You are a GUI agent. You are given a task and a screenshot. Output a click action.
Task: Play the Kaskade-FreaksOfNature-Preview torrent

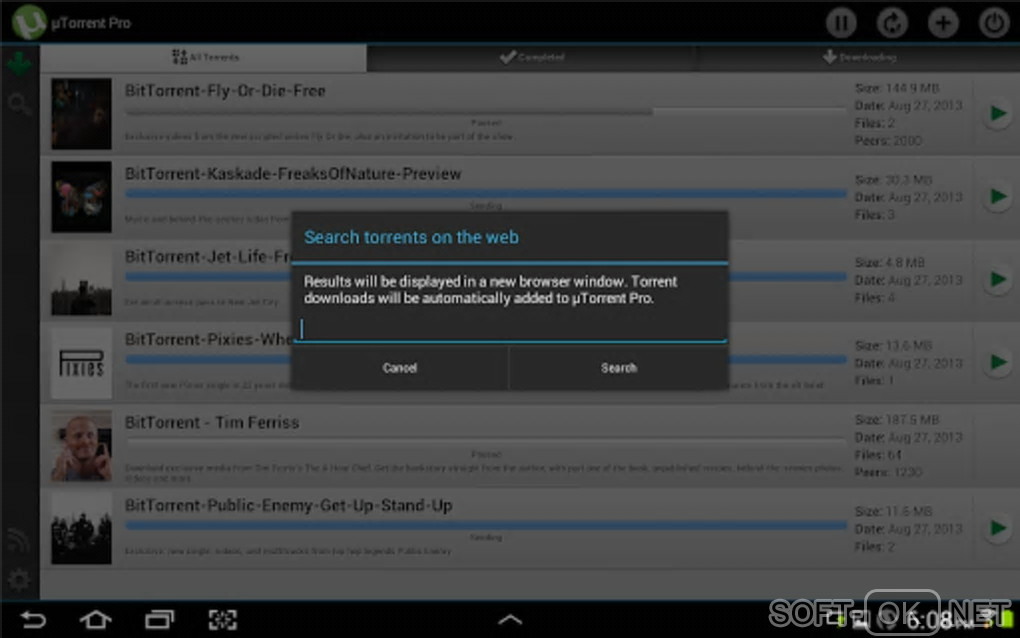tap(998, 196)
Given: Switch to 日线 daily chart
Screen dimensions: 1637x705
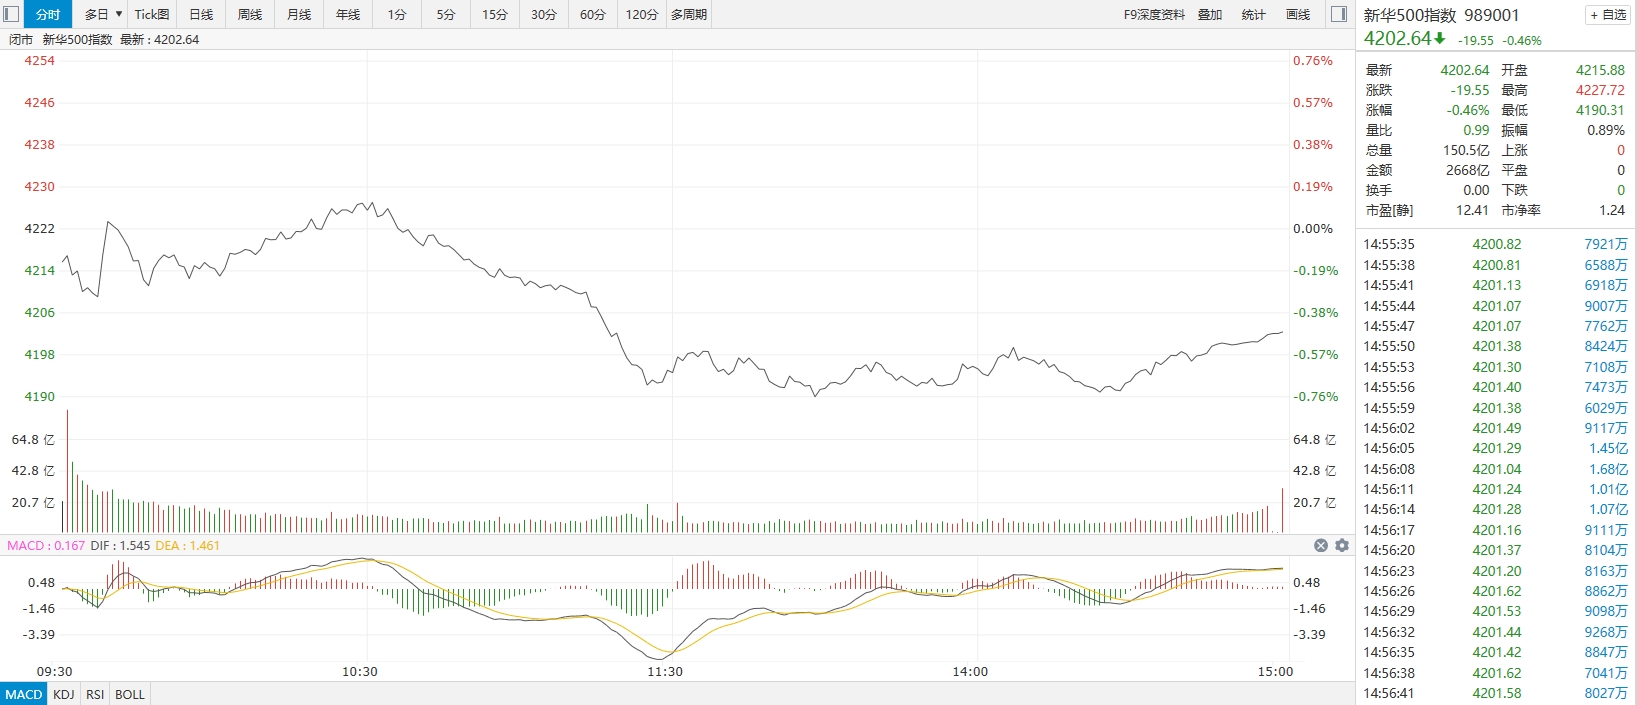Looking at the screenshot, I should pyautogui.click(x=201, y=14).
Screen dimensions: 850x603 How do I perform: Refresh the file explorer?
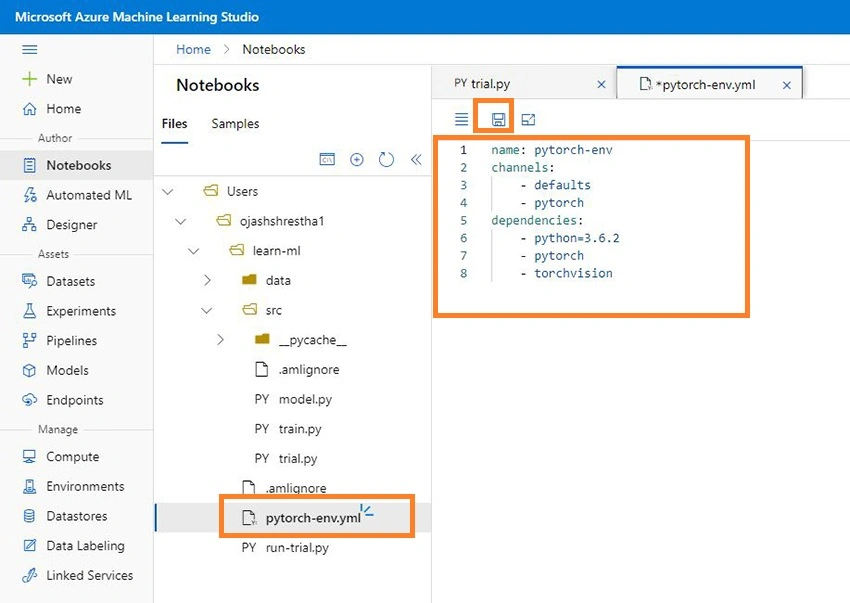click(x=386, y=159)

• _WHAT THIS TASK INVOLVES_
The required output is the span of lines from the line with "Screen dimensions: 850x603" through the final line of the listing above, reproduced exactly, minus the pictures.

• _RESPONSE AREA_
Screen dimensions: 850x603 How do I perform: Refresh the file explorer?
click(x=386, y=159)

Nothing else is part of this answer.